冠動脈バイパス手術(CABG)の手順と流れ

冠動脈バイパス手術(CABG)とは

冠動脈バイパス手術(CABG)は、心臓への血流を改善するために行う外科手術です。冠動脈が狭くなったり閉塞したりした場合に実施されます。

手術の流れ

1. 手術前の準備

手術前に心電図、心エコー、冠動脈造影などの検査を受け、全身状態を評価し、最適な手術法を決定します。

2. 全身麻酔

手術中は全身麻酔をかけ、意識がなく痛みを感じない状態で進めます。

3. 移植血管の採取

太ももや腕から、健康な血管(大腿静脈や内胸動脈など)を採取し、バイパス用のグラフトとして使用します。

4. 心臓へのアクセス

胸骨を切開し、心臓と冠動脈にアクセスします。
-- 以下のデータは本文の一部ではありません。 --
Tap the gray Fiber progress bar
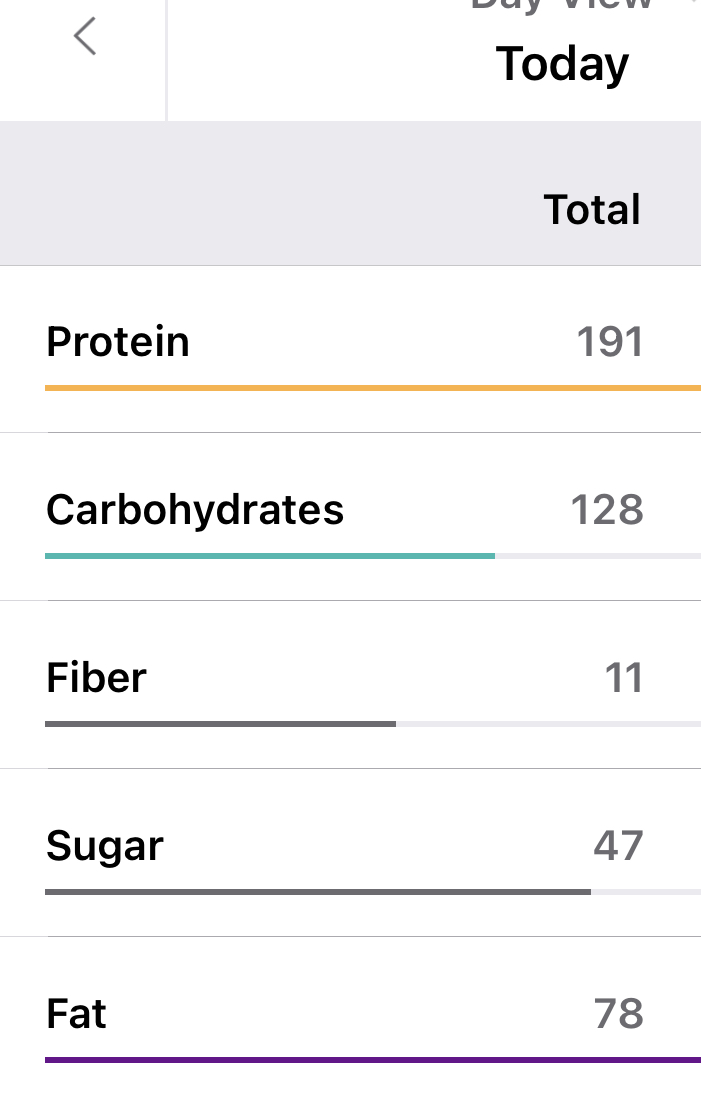701x1094 pixels. coord(220,723)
多くの場合、心肺バイパス装置を使って血液循環を人工的に維持します。

5. 冠動脈の処理

閉塞した部位を清掃し、プラークや血栓を除去します。

6. グラフトの縫合

採取した血管を大動脈と閉塞部位遠位の冠動脈に縫合し、新たな血流経路を作ります。

7. 胸部の閉鎖

手術が完了したら、胸骨や皮膚を縫合またはステープルで閉じます。

8. 術後管理

ICUで数日間心臓や呼吸の状態をモニタリングし、疼痛管理や抗凝固薬などを投与します。

回復と生活習慣の改善

回復には数週間から数か月かかります。手術の効果を長く保つため、バランスの良い食事、定期的な運動、血圧・血糖・コレステロールの管理が重要です。